If you were to choose three people at random to exit the room, would you expect the average, or mean, of their heights to be exactly 5' 4"? Why or why not? What if you chose 10 people instead? Or 100? Furthermore, say you repeated the experiment of measuring the heights of three randomly chosen women in the room over and over, and then averaged these averages?
Over time, you might expect the average of these averages, each of which is called x-bar (x̄) or the sample mean, to approach the population mean of 5' 4". And if you used larger samples, you'd expect this convergence of the sampling means and the true (population) means to happen more quickly. But why?
The answers to the above questions lie in the statistical realm of sampling distributions. But first, some terminology and definitions are in order.
The population mean is an accepted, empirically determined value applying to the largest possible group of individuals you are studying. Thus if your auditorium contains 500 American women, the entire set of American women is the greater population implied.

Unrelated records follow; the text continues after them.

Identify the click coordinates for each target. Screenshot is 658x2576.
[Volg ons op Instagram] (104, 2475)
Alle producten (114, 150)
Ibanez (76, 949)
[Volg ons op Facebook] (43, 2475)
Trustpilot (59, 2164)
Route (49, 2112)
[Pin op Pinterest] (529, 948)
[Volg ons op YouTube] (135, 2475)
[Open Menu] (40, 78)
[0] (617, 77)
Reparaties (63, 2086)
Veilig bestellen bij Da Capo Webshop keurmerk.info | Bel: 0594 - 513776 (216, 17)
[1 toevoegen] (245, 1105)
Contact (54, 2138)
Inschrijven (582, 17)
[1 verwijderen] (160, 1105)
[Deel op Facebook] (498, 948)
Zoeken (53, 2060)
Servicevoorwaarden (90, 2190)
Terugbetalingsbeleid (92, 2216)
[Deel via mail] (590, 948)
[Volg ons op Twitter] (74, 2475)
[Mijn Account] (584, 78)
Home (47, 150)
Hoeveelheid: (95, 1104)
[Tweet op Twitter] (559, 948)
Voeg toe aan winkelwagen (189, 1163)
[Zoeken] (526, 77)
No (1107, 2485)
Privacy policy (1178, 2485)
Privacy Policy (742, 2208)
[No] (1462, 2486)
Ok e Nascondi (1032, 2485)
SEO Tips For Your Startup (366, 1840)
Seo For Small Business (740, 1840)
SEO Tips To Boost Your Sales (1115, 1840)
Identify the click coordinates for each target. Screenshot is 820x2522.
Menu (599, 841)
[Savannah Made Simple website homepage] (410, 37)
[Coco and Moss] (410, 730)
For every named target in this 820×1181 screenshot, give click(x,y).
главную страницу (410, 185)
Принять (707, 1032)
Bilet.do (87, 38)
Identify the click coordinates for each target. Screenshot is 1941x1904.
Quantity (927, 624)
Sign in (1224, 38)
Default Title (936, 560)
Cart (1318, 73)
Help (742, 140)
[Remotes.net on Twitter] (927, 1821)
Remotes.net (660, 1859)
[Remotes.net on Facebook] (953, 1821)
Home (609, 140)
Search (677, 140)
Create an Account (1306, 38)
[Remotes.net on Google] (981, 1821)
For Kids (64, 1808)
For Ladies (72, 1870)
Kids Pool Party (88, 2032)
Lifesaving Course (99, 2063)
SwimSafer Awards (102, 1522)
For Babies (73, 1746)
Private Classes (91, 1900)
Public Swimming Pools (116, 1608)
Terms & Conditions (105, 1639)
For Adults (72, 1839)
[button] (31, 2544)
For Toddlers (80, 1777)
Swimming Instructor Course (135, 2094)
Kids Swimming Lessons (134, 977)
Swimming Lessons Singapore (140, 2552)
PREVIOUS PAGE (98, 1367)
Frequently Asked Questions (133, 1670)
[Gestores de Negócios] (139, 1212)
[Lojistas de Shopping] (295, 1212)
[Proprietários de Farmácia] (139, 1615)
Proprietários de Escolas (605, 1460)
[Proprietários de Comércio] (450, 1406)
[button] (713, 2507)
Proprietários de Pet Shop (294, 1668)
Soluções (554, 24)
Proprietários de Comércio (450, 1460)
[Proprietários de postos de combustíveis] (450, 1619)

p represents a similar concept: A known population proportion, such as "the proportion of dogs worldwide that can run over 15 miles per hour is 0.40 (40 percent)." p̂, called "p-hat," is the average proportion found after taking a number of samples of the same size (e.g., 10 dogs) from the at-large population.
For example, one group of 10 randomly selected dogs might have an average speed of 17.8 MPH, the next 14.3 MPH, the next 12.8 MPH and so on until you have analyzed as many samples as you like.
Sampling distributions allow you to determine whether the pool you are taking samples from is truly representative of the greater population. This is because, according to the Central Limit Theorem, as the number of x-bar (x̄) rises, a graph of their average and their distribution will resemble that of the true population mean. That is, it will be a normal (bell-shaped) distribution.
Back to the women in the auditorium: Over time, you might expect the average of these averages, called x-bar (x̄) or the sample mean, to approach the population mean of 5' 4" no matter how many data points (n) you include in each x-bar. And if you use larger samples, such as 100 people or dogs at a time instead of 10, you'd expect both that each individual x̄ will be closer to the true mean and that fewer instances of x̄ need to be averaged to get closer to this true mean.
For example, if you chose three women, you would not be surprised if their average height was 5' 9" or 5' 1" because a single very tall or very short "outlier" can throw off an average a lot when the number of data points is small.
But if you ran repeated trials of 100 women and saw x-bar values of 5' 8.2", 5' 7.3", and so on, you would have reason to conclude that the population sample of 500 in the auditorium was not, in fact, a randomly chosen sample of American women.
You can find the value of x-bar for any sample quickly by referring to a page like the one in the Resources. To sum these values to obtain a sampling distribution, you can use spreadsheet programs such as Microsoft Excel or Google Sheets that have various prepackaged statistical tools for uses like these.